# WHAT YOU ARE ASKED TO DO
The result should be the lines from the one holding "The height and" to the final line of the records, retyped exactly.

# DATASET EXTRACT

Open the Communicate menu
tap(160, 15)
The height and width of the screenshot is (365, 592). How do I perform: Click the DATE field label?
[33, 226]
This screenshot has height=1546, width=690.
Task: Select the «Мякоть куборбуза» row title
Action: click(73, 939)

# ANSWER TO THE PROBLEM
The height and width of the screenshot is (365, 592). How do I perform: Click the DATE field label?
[33, 226]
This screenshot has height=1546, width=690.
Task: Select the «Мякоть куборбуза» row title
Action: click(73, 939)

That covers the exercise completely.